JAKARTA, Indonesia (AP) — An elite Indonesian anti-terror squad has arrested 10 Islamic militants and seized a dozen homemade bombs from a group suspected of planning suicide attacks against security forces and the government, police said Sunday.

Eight suspects were arrested Saturday in Central Java’s Solo town and a ninth in West Kalimantan on the island of Borneo, national police spokesman Brig. Gen. Boy Rafli Amar said. He said a 10th suspect, Joko Parkit, was arrested Sunday in Solo.

Parkit’s brother, Eko Joko Supriyanto, was shot to death by police in 2009 during raids seeking Southeast Asia’s most wanted Islamist militant, Noordin M. Top. Noordin was killed by police a year later.

Amar said two of those arrested, Badri Hartono and Rudi Kurnia Putra, worked to recruit young men and taught at least one member of the group how to make bombs.

"They were the central figures of the group who had planned several terror attacks," Amar said. "They recruited, invited young men to be trained in a military-style jihadi camp and bought bomb-making materials."

He said the group planned to bomb the country’s Parliament, shoot police and attack members of the anti-terrorism squad as part of a plan to establish Islamic Sharia law in the world’s most populous Muslim-majority nation.

Police seized 12 homemade bombs along with other partially assembled bombs, three rifles, four swords and several jihadist books.

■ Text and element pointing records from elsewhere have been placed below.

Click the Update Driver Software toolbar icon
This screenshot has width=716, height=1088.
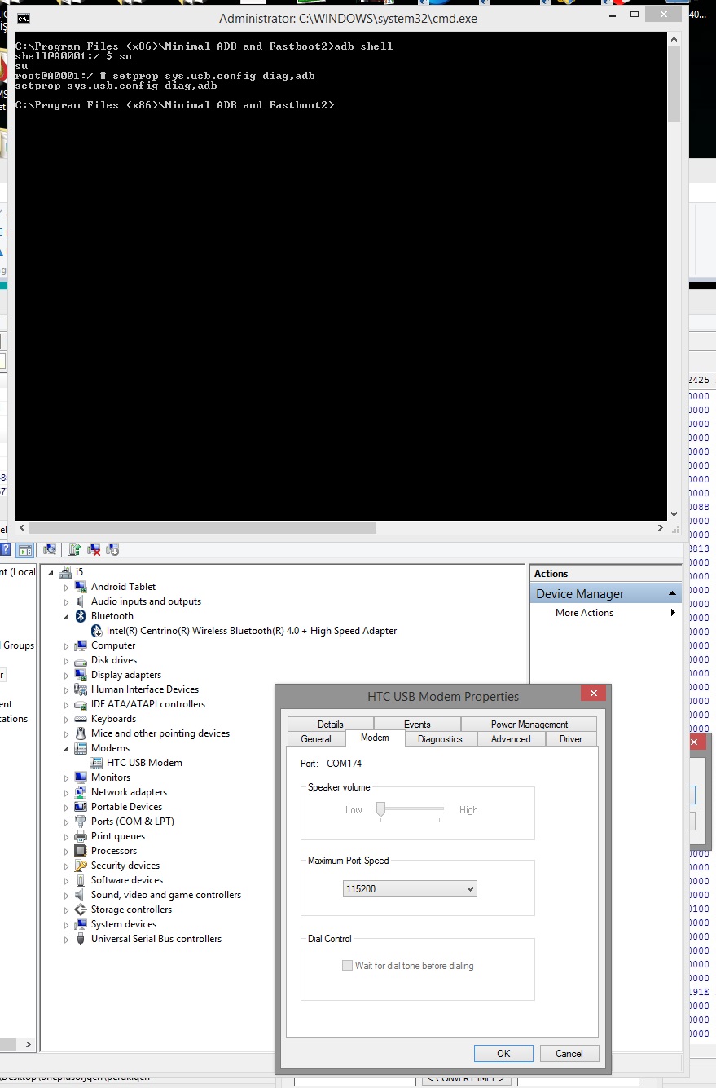coord(75,550)
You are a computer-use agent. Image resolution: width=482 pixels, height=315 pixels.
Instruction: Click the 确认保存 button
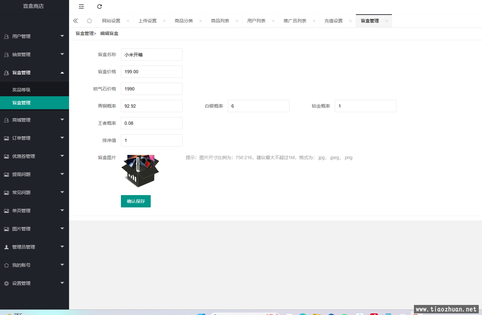[x=135, y=201]
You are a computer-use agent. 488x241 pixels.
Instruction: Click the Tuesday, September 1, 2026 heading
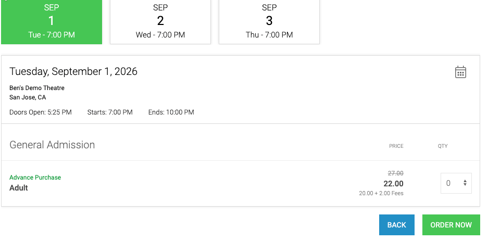tap(73, 71)
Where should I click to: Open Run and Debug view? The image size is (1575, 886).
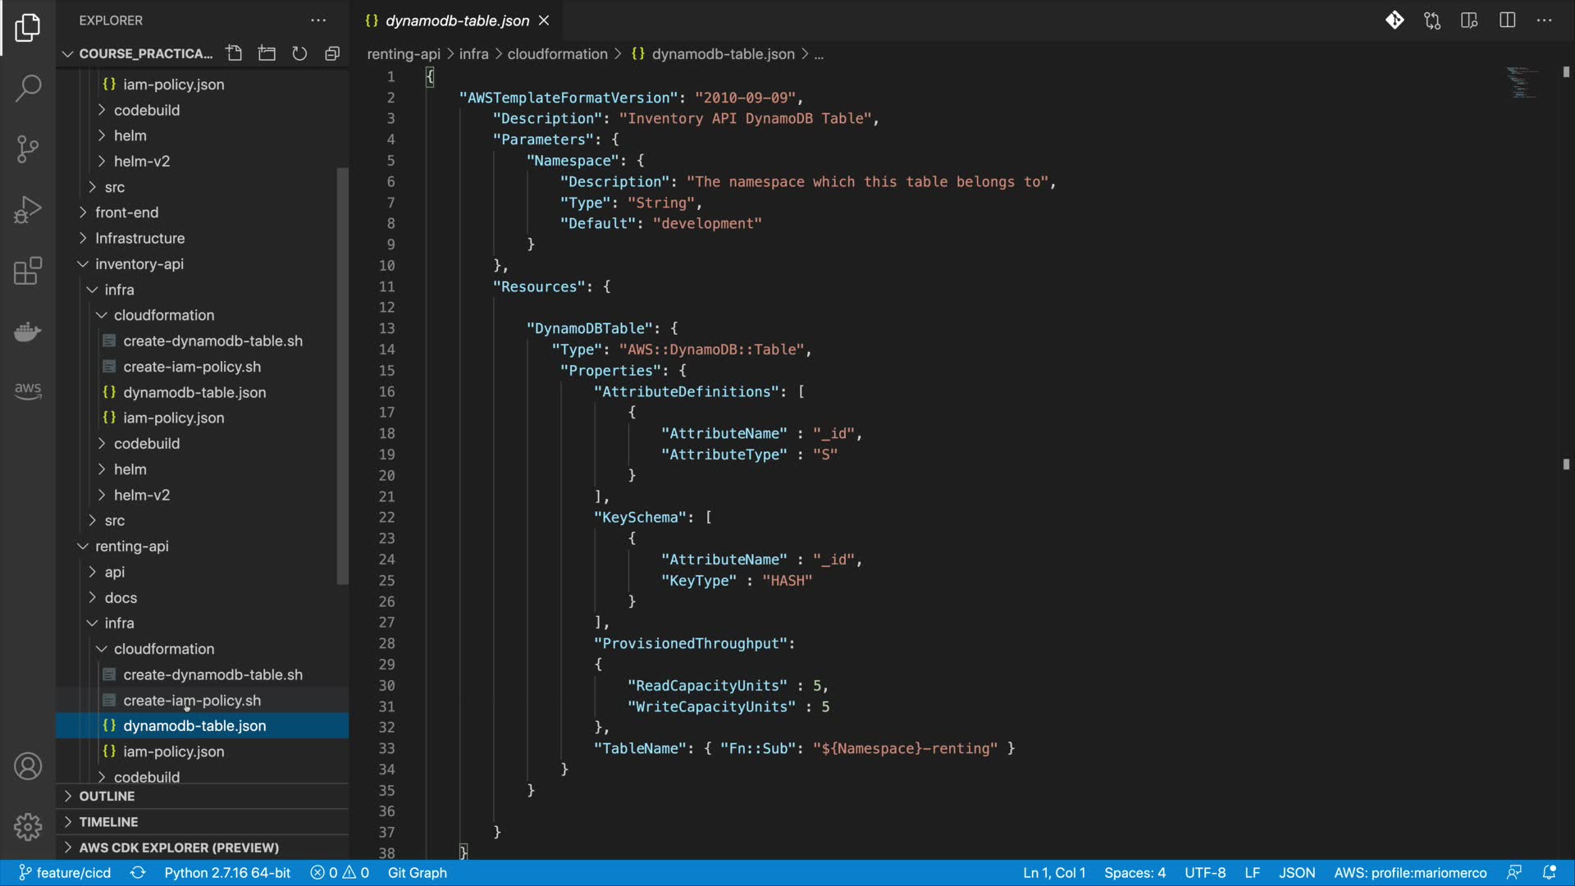pyautogui.click(x=28, y=209)
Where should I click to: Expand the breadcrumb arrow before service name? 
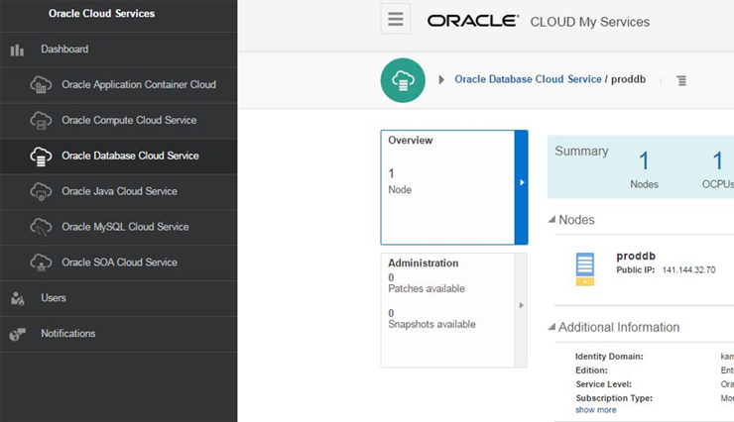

Solo is the hometown of convicted radical cleric Abu Bakar Bashir. Police are investigating possible links between the unnamed group and other terrorism networks, Amar said. Authorities believe it has now been largely broken up, but are continuing to search for other members.

Since March, more than 30 militant suspects have been arrested and seven others killed in a series of raids in Indonesia. All of the suspects are believed to have been plotting domestic attacks, and some attended a military-style training camp in Poso on Sulawesi island.

Another member of the group, alleged bomb maker Muhammad Toriq, surrendered two weeks ago in Jakarta while carrying a gun and wearing a suicide bomber belt that did not contain any explosives. A second militant, Yusuf Rizaldi, gave himself up to police in North Sumatra three days later. Both provided information that led to the arrests of other members of the group in Saturday’s raids, Amar said.

Indonesia, a secular nation, has been battling terrorists since 2002, when militants linked to the Southeast Asian network Jemaah Islamiyah began attacking Western nightclubs, restaurants and embassies. More than 260 people have been killed in the attacks, many of them foreign tourists.

Recent terror attacks in Indonesia have been carried out by individuals or small groups and have targeted local "infidels" instead of Westerners, with less deadly results.